Search for content, post, videos

Format Festival : Ahead still lies our future

Preview

Rapidly accelerating changes in the biosphere caused by human impact on Earth has pushed us into a new geological epoch, often referred to as either “Anthropocene” or “Capitalocene”. The exhibition Ahead still lies our future brings together 10 international artists whose work encourages speculation on global imagined futures. This is the focal exhibition of FORMAT17, curated by Hester Keijser and Louise Clements, in response to the festival’s theme of HABITAT.

Collectively, the artists in the exhibition explore the interconnected nature of the human spirit and the habitat that it encounters or creates. Their work looks broadly at landscape, environment, urbanization, climate change, digital worlds, ideas of home and displacement, conflict and regeneration and all the spaces that we live in, at a time when the speculative sci-fi literature of the past seeps into our everyday reality.

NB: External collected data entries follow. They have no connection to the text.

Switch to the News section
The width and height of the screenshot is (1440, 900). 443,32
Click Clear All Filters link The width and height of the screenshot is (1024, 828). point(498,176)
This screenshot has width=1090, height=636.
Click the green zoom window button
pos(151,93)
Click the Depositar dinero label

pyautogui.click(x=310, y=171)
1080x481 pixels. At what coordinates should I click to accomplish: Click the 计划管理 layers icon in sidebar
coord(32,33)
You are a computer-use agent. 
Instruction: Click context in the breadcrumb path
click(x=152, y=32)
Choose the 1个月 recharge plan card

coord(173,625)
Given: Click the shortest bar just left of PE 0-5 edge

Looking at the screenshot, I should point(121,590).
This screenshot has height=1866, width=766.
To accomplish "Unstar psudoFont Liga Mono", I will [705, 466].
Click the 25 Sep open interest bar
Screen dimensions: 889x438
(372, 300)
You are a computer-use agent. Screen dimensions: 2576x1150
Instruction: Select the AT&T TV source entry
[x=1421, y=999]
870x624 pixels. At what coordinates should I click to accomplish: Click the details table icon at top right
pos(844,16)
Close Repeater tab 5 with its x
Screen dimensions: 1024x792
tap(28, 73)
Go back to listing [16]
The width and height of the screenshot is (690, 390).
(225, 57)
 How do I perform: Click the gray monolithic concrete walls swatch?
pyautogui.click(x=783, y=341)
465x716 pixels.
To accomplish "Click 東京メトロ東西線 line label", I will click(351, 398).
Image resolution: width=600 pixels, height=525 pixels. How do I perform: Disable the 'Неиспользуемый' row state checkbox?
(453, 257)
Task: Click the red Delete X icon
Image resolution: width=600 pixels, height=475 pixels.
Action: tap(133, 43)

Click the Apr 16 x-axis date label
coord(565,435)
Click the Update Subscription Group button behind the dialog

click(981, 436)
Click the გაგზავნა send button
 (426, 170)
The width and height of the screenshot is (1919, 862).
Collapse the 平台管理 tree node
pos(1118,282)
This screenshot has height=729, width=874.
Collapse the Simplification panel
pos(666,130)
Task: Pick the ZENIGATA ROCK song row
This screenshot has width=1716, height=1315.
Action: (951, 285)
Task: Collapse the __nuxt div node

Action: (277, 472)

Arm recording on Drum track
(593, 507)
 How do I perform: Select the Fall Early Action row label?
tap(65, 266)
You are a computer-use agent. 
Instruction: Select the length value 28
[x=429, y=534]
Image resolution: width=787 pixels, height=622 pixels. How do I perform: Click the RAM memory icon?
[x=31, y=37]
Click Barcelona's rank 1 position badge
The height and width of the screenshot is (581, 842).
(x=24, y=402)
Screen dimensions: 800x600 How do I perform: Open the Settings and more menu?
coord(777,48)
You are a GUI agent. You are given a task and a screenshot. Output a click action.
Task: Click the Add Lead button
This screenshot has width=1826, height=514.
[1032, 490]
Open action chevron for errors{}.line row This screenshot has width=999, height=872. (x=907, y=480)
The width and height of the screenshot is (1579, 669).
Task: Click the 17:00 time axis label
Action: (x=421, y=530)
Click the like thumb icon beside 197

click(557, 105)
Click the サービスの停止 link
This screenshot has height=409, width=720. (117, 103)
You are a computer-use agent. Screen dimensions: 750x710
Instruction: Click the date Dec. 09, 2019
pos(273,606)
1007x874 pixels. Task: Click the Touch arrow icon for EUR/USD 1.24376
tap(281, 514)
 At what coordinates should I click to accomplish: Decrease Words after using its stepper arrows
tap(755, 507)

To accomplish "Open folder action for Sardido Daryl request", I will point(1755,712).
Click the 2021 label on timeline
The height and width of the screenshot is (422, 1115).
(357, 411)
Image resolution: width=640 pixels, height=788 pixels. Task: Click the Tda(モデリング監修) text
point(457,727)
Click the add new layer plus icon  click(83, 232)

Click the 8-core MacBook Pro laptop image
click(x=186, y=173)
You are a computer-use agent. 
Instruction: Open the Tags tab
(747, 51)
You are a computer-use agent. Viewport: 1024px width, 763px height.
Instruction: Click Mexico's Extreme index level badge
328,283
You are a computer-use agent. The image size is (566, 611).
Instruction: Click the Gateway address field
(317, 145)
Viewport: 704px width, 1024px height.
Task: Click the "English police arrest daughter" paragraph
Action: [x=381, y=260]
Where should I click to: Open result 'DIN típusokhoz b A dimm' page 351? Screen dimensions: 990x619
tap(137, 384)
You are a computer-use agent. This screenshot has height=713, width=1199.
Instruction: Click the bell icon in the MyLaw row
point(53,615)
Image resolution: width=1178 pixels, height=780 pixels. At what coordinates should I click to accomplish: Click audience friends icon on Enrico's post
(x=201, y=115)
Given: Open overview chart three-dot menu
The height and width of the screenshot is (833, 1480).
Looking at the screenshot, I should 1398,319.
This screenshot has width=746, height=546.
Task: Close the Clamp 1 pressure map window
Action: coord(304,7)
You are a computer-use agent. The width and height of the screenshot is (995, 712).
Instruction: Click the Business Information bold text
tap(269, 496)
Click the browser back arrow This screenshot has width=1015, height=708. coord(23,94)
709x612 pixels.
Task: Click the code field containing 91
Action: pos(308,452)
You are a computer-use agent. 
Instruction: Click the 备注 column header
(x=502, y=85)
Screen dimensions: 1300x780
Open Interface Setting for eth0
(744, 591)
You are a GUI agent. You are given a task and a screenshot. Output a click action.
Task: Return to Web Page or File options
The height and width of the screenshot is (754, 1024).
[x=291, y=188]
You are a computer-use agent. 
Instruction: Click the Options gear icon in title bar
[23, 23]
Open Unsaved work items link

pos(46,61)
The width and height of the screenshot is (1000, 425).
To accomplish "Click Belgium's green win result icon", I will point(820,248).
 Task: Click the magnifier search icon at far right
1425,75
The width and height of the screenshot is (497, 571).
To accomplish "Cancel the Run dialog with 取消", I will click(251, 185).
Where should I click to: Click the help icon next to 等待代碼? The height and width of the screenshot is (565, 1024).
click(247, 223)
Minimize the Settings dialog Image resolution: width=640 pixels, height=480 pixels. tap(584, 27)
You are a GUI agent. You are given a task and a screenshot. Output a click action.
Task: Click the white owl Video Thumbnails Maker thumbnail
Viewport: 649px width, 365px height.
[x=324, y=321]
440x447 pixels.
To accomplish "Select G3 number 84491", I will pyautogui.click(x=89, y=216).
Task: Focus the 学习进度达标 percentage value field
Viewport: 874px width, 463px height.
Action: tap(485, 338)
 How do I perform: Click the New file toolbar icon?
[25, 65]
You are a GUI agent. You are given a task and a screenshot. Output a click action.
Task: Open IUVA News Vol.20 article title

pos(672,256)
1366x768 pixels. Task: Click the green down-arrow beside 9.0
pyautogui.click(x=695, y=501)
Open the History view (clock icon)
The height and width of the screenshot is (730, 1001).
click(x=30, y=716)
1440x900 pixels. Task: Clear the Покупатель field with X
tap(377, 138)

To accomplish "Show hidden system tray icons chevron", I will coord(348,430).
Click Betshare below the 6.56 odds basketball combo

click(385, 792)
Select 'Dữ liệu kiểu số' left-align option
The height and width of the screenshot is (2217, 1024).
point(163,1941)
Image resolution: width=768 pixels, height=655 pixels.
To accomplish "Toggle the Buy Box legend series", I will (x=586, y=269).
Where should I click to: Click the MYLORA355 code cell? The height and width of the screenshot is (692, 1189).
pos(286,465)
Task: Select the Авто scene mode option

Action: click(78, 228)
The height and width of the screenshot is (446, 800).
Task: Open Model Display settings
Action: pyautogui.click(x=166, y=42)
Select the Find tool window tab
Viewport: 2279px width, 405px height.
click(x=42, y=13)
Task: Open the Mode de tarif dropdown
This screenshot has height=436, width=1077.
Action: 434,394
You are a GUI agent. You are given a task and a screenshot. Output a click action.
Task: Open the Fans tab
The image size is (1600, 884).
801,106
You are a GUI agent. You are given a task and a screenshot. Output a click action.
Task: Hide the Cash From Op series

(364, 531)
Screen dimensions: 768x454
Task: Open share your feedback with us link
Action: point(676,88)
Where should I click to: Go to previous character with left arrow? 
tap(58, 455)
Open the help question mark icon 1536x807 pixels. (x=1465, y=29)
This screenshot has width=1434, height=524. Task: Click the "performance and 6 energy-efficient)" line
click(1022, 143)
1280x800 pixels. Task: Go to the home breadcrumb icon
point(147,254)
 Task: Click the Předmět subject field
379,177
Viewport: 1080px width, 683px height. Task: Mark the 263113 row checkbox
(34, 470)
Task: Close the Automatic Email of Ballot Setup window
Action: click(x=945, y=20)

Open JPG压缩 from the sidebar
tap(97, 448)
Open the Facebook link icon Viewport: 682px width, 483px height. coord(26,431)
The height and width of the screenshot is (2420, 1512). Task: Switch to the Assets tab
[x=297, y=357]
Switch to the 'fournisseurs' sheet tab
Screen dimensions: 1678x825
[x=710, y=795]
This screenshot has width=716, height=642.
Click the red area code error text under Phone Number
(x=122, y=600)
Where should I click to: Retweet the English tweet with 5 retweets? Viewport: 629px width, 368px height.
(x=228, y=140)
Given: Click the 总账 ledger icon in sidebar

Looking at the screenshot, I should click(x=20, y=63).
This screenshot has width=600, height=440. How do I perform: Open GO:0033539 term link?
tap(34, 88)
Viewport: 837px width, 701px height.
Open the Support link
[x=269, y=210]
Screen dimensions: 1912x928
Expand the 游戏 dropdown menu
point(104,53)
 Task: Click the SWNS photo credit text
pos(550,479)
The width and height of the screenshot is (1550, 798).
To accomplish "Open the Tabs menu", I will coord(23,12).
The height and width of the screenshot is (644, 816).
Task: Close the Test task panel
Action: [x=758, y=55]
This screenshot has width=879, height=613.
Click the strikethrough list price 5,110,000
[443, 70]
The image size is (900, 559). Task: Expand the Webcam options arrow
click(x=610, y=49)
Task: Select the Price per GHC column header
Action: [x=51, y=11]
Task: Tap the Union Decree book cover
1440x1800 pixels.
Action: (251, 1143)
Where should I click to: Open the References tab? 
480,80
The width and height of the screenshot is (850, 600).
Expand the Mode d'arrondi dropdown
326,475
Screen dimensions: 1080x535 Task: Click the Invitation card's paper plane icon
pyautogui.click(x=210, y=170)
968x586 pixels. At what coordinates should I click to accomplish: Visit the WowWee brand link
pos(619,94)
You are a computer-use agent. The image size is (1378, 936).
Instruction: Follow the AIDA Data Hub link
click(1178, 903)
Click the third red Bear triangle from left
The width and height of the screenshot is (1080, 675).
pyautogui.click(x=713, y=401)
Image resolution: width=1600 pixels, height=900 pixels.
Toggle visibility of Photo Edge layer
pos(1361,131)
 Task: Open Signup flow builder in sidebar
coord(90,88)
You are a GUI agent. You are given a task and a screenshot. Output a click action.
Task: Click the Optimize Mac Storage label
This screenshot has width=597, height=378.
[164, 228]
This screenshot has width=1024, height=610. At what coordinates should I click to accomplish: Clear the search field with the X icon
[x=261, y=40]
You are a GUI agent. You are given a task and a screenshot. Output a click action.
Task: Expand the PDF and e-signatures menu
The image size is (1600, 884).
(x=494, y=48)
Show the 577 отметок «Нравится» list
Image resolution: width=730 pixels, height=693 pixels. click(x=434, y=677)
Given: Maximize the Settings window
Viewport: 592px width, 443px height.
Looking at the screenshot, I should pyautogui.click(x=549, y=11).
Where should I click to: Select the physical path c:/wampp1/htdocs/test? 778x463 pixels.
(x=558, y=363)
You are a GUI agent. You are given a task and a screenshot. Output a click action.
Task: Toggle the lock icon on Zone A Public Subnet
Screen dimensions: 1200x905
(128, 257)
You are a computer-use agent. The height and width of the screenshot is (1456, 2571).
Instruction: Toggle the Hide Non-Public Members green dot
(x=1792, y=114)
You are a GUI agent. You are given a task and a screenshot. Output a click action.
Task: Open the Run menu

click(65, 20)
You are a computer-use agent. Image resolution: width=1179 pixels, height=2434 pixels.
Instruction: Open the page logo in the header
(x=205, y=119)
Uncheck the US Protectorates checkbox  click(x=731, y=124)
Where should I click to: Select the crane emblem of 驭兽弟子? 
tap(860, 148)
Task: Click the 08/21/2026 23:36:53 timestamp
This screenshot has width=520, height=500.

The artworks range from Ester Vonplon’s requiem for the melting glaciers in her native Switzerland, to Lida Adbul’s video installation, filmed in a lake near Kabul, in which she examines the double bind between individual and nation. The Canary and the Hammer, shown at FORMAT for the first time, is Lisa Barnard’s exploration of gold, its mythology, influence and impact on our world.

In her video, Forest Law, Ursula Biemann documents a series of landmark legal cases that brought the Amazonian forest to court to plead for the rights of nature. Sohrab Hura captures life in the extreme summer heat in a small village of Central India, and Zhang Jungang tirelessly photographs the ever-changing view from his tiny balcony of the bridge over the Song Hua River in Northern China.

In Waiting Grounds, Hannah Darabi presents photographs of a “new town” under construction near Tehran alongside excerpts from J.G. Ballard’s sci-fi story of the same name. Other artists create alternative worlds – Wanuri Kahiu explores a dystopian future in her film Pumzi, and Sadie Wechsler’s images skirt between tangible and imagined states, offering distorted clues as to tectonic shifts of reality.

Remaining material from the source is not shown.